SyntheticData

ThoughtStorms Wiki

(ReadWith) DataPollution

I'm increasingly concerned about synthetic data of the type talked about in this video :

https://www.youtube.com/watch?v=7G7noECab4A

My comment :

I think you've missed a big issue if Sora is trained on synthetic game engine content.

Computer graphics engines are NOT accurate simulations of real world physics. Instead they use a bunch of heuristics that produce content that is close enough that WE DON'T NOTICE THE DIFFERENCE, while economizing on the computing power needed to run a detailed simulation.

In other words, "game engine physics" is inaccurate in a way which is capable of fooling us into thinking its accurate when we see it. It's "fake news" by design.

So I think it's very plausible that text-to-video AIs are building some kind of internal approximation of a "physics model". But if they are approximating a physics model which is, itself, inaccurate in ways we don't notice, it will be a very bad model to start relying on when we want good models of the world.

You wouldn't dream of training real world car driving algorithms using GTA. Because those AI driven cars are going to do a bunch of things that are wholly unsuitable to do in real cities full of actual people you don't want to hurt. That's kind of a no-brainer.

But the same problem will turn up in subtler ways. As companies see opportunities to, say, grab an off-the-shelf open-source model to generate synthetic data that then ends up in another product which is used to create synthetic data for another AI which ... at some point does influence robot behaviour. It's going to be really hard to keep track of when some model or synthetic data-set has been poisoned somewhere upstream, by heuristic hacks that we can't see (because they were designed to look OK to us when we glance at them) but bear no resemblance to how real objects move and collide in the physical world.

Had some push-back.

Yea, but you are assuming OpenAI is using the "junk" physics for training everything. I'd think they are smart enough to train their best models with the best physics possible. Sure, things won't be perfect. But I think you are being a bit melodramatic.

Here was my reply.

The point is I'm hearing a lot of people explicitly talking about the fact that the text2video models have developed a viable physics understanding. At the same time, many people (including Wes in this video) are saying that the text2video generators are probably trained on synthetic data from games engines, and he's implying this is a good thing.

What I'm saying is that both can't be true at the same time. Either we're training video generators from synthetic data from game engines like Unity etc. OR our models are learning a viable physics..

But a physics model derived from a game engine is NOT a good physical model.

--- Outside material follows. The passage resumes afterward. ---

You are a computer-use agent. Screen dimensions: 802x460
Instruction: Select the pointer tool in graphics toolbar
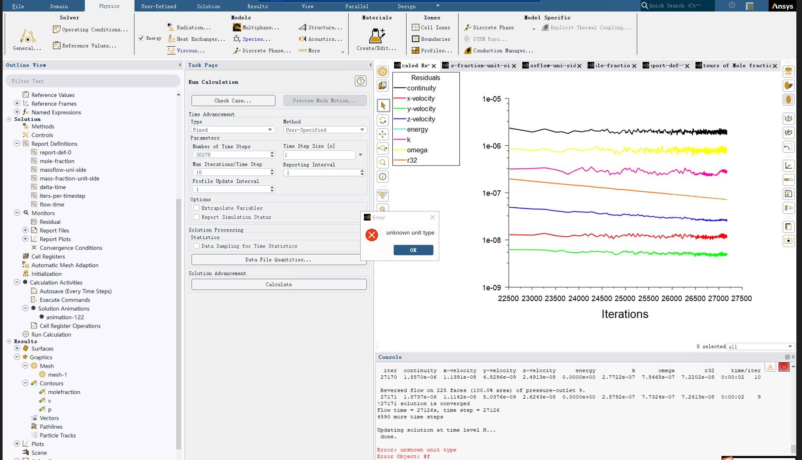pos(383,105)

It's an approximation of physics that's optimised for fooling the human visual system.

What I would hope is that people who are currently praising text2video generators for having internalized a physics model. And who are enthusiastic for synthetic data, should ALSO be pointing out the contradictions and dangers in this.

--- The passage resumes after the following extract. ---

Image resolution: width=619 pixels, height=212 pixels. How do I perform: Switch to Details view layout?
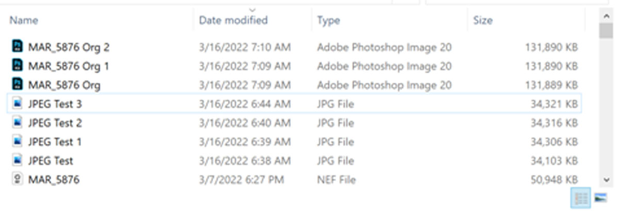click(x=581, y=198)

I'm sure OpenAI as the flagship AI company, who are very responsible, know this, and aren't trying to pass off a model trained on data from Unity as a serious physics model. But you can bet your bottom dollar that someone will probably do that sooner or later.

And I'd say that right now, in this phase when everyone's hyped about both text2video and synthetic data for training it, is exactly the right time for the leaders in the community to be alerting everyone to this potential issue, and planting the seeds of awareness in people's minds.

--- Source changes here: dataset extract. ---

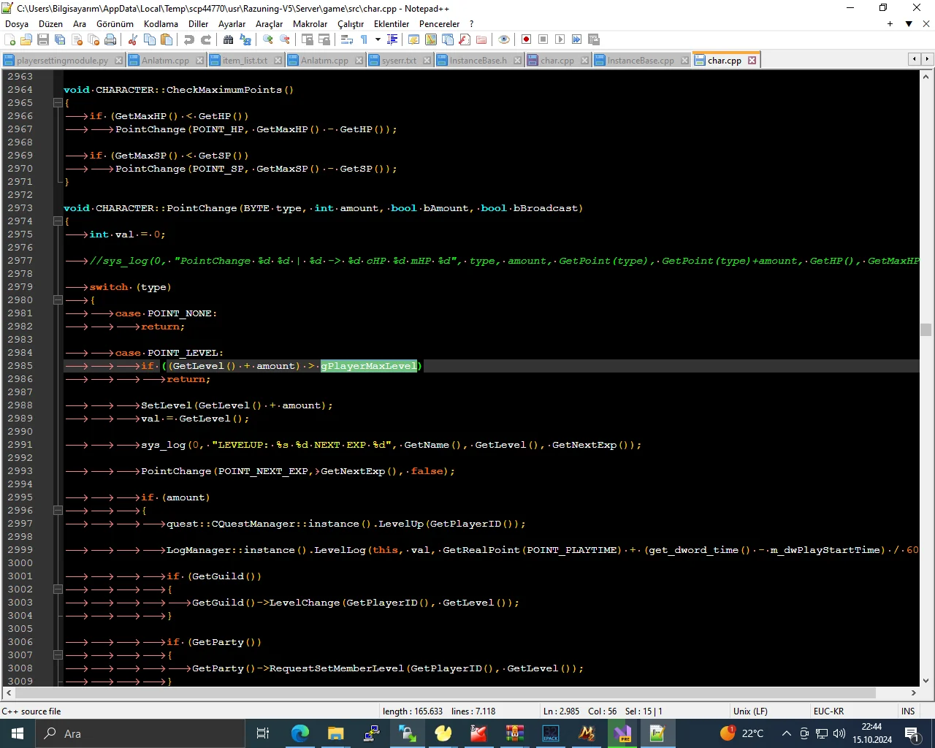This screenshot has height=748, width=935.
Task: Click the Zoom In magnifier icon
Action: click(268, 39)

Think of it this way. NVIDIA are training real world robots in simulation and making amazing breakthroughs. I'm sure their physics simulation is a good one. I'm sure, if they are training robots with vision, they are also giving a good visual rendering of their visual world to the simulated robots.

But you just know that someone is going to want to try to do this cheaper. And will start simulation training for real robots, in a world made with off-the-shelf games technology. It's almost too tempting not to.

But those robots will be potentially very dangerous if let out into the real world. People should be talking about that now.